Abstract

Erotikon: The Haptic in the Film of the Czech Avant-Garde

Malynne Sternstein, University of Chicago

The somatic textuality of film—its extra-diegetic, even haptic or textural possibilities, its temporal and spatial nexes, its explosion of narrative linearity—made it a utopic medium for a Czech avant-garde obsessed with the plural dimensionality of art. From the movements of Devětsil and Poetism in the 1920s, through to Surrealism in the 30s, film was theorized by the likes of Karel Teige and Vítězslav Nezval as nothing short of salvational for art and life in modern crisis; Teige was wont to “translate” “picture poems” or collages into the “flashing image[s] of lyrical film” and he and Nezval collaborated with film-makers on several screenplays, dubbing the results “film-poems.”

If for the Czech radical and artistic left, film could be conceived of as the totalizing medium, the resolution to the age-old controversy between the plastic and the so-called dynamic or verbal arts, then what did the Czech vanguard see as the medium’s special essence? I would suggest in this presentation that the Czech avant-garde saw film’s unique capabilities in its abilities to figure the body. This somatic opportunity helps to explain the erotic spell cast on early Czech art films and also allows for a corresponding reading of the Czech avant-garde’s interest in the body as a signifier. The body in filmic space and time (or what Walter Benjamin has called “scene”) could be understood as an experiment in the realization of actual or felt “joy.” The fact that one can be aroused and stimulated by the work of art in a most actual way—through the body and of the body—was of great import to the Czech avant-garde, which identified itself as the propagator of ecstasy for the people.
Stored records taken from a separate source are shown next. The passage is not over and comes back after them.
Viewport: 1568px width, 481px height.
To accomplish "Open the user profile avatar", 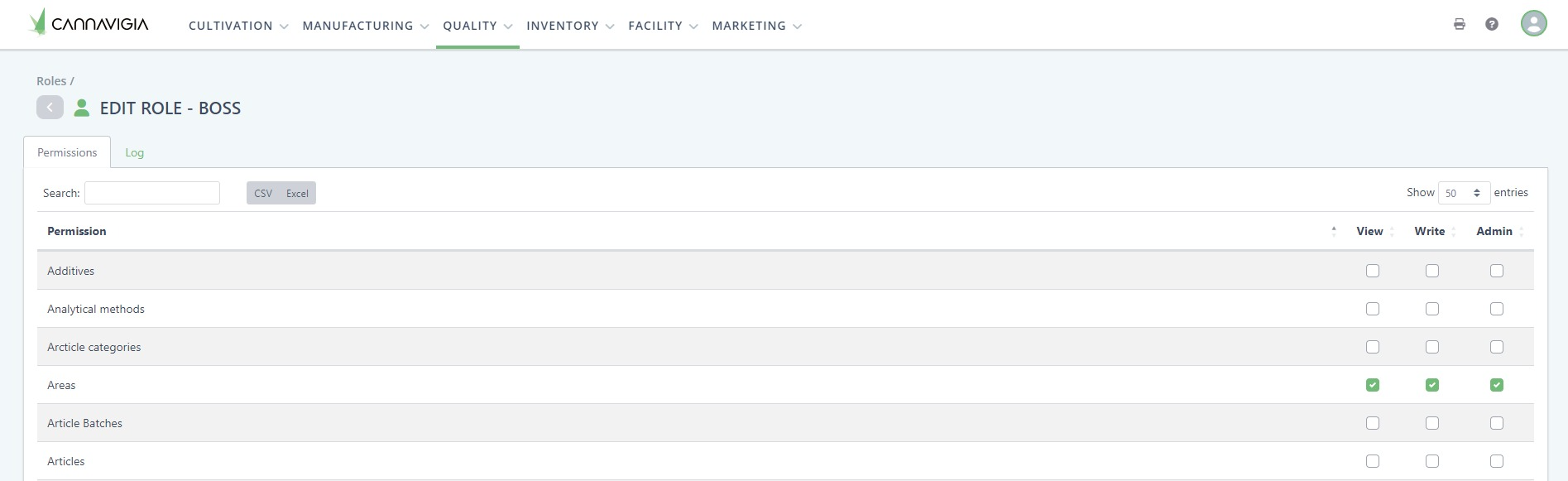I will click(1534, 23).
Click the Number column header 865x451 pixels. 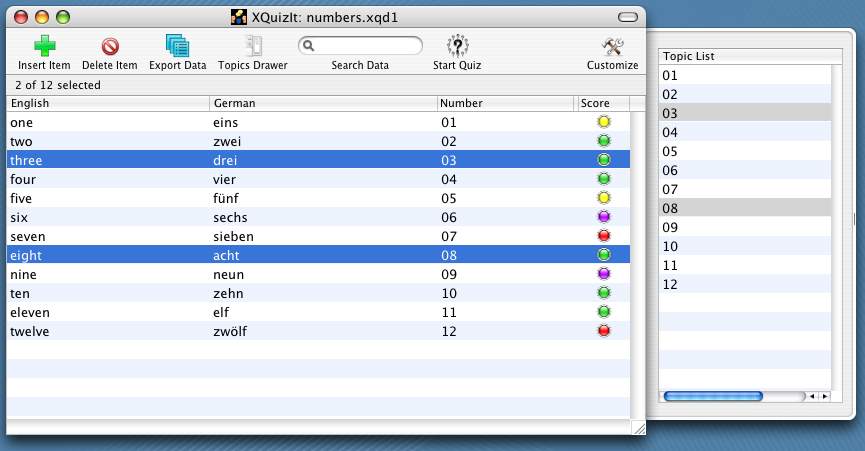[x=506, y=103]
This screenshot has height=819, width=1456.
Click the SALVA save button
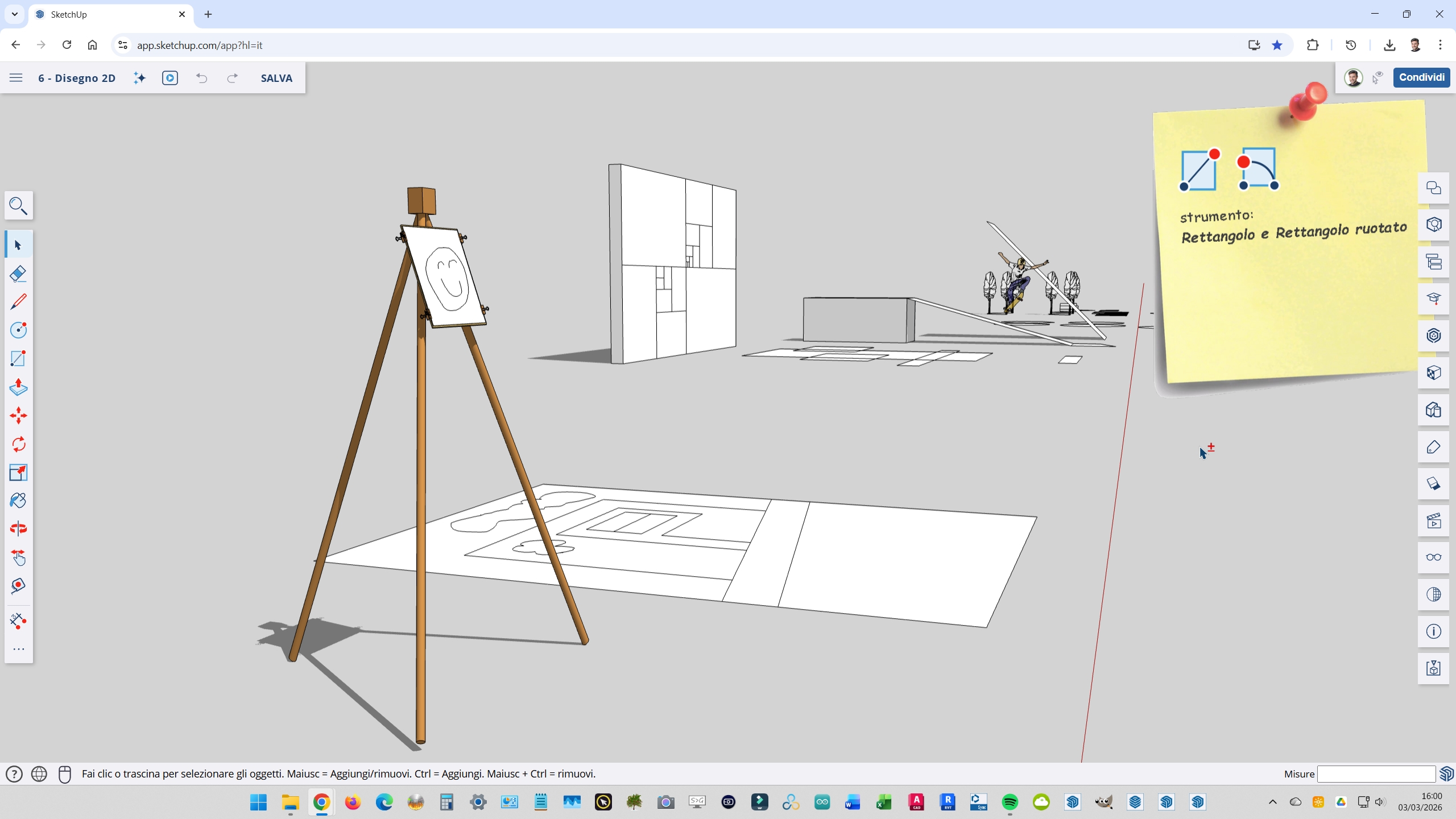[x=276, y=78]
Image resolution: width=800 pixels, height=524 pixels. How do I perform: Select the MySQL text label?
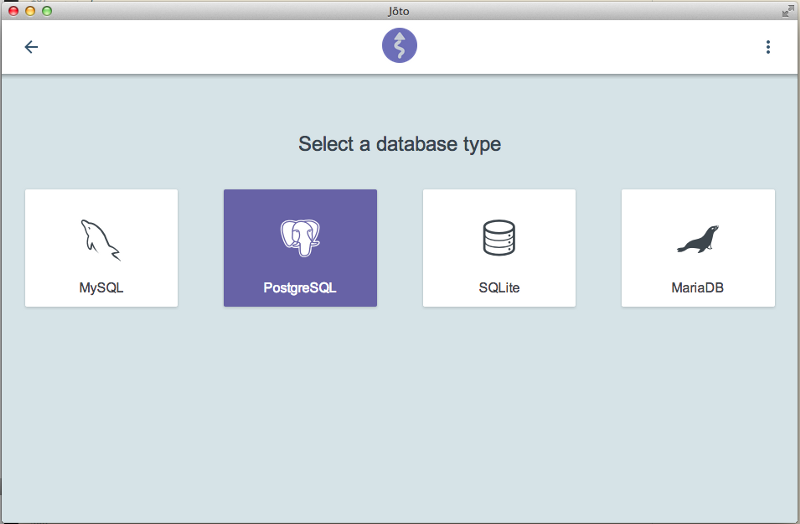(x=101, y=287)
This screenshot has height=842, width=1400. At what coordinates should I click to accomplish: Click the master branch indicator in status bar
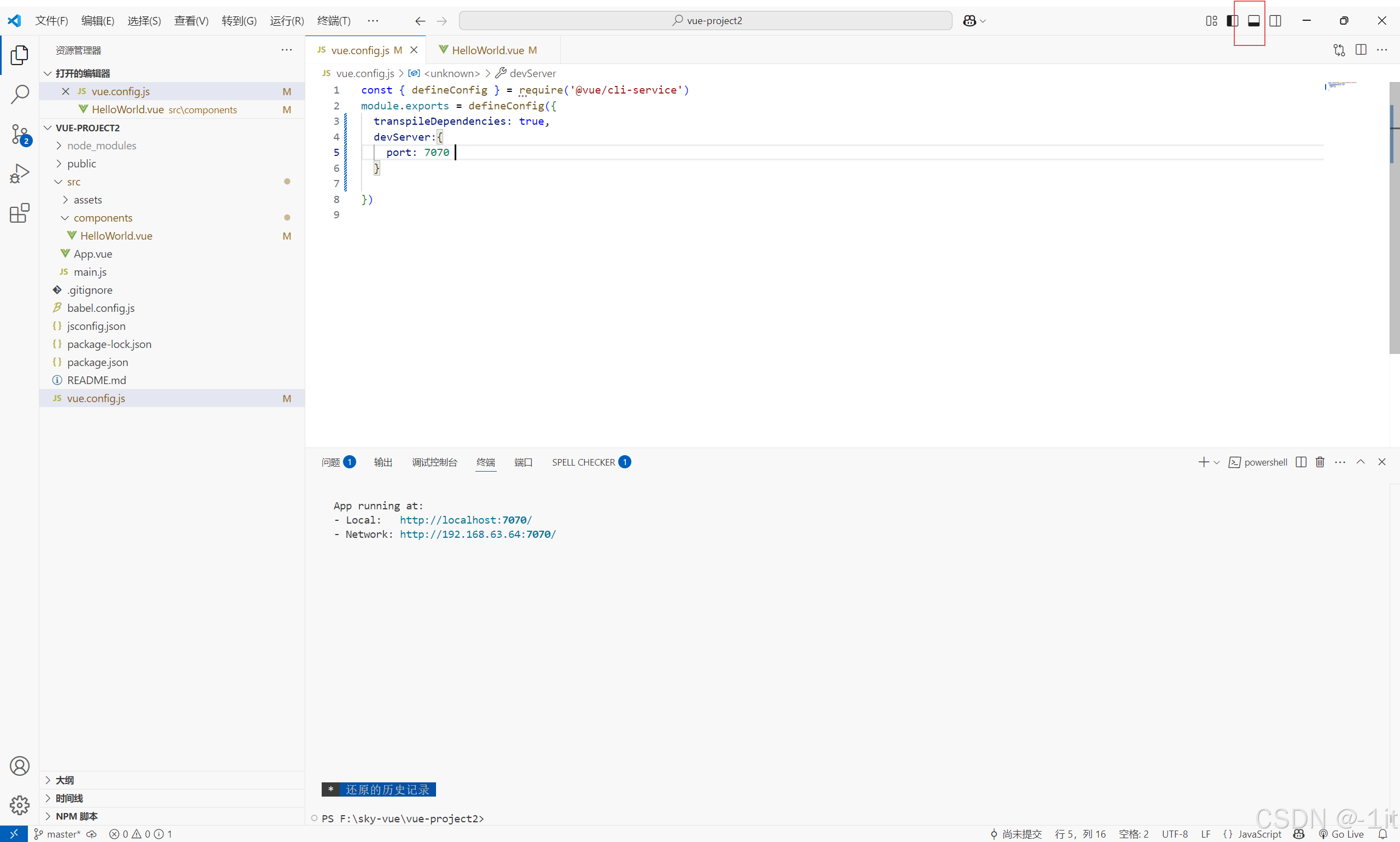[57, 833]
The body, then, in filmic actualization, was an important site for radical Czech film-makers to make good on their populist political intent and to expand the realm of art into the realm of life.
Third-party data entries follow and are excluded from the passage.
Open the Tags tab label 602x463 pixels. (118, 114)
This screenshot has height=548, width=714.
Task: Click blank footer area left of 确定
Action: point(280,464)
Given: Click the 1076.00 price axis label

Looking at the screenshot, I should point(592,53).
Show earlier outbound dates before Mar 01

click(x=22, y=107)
In order to query the theses proposed, the paper will test the success of the Czech avant-garde’s assumptions about film’s character and examine the potential of uncompromised embodiment in film through a close study of scenes in Gustav Machatý’s 1929 Erotikon (screenplay by Nezval) and his notorious Extase from four years later. Principal among the extracts to be shown and studied will be moments of erotic discourse, where, if my premises hold, the body is used as textual signifier and can be “read” or “parsed” as its own gestural dialogue. For example, Hedy Kiesler’s (later Lamarr) infamous bathing scene, accompanied as it is by a recursively complex voyeuristic element, can be read within the framework of conventional Freudian-Lacanian models but also through Walter Benjamin’s pioneering work on “body and image spaces,” theories he developed in his writings on Surrealism and correlated from his fragments on painting and film, to explain the body as signifier-in-itself. The paper will also touch on the complications to Czech avant-garde discourse on film’s capacity to embody; for instance, when the notion of film surface comes into question, certain disappointments, evident partially in Machatý’s later German studio films and in Exstase, accompany the depiction of the body. These disappointments, akin to the modern disappointment with language and its (in)capacity to embody, will also be explored to some extent in the analysis. Ultimately, it is hoped that a theory of film’s potential for somatic discourse will help to illuminate the use of the body in early Czech film.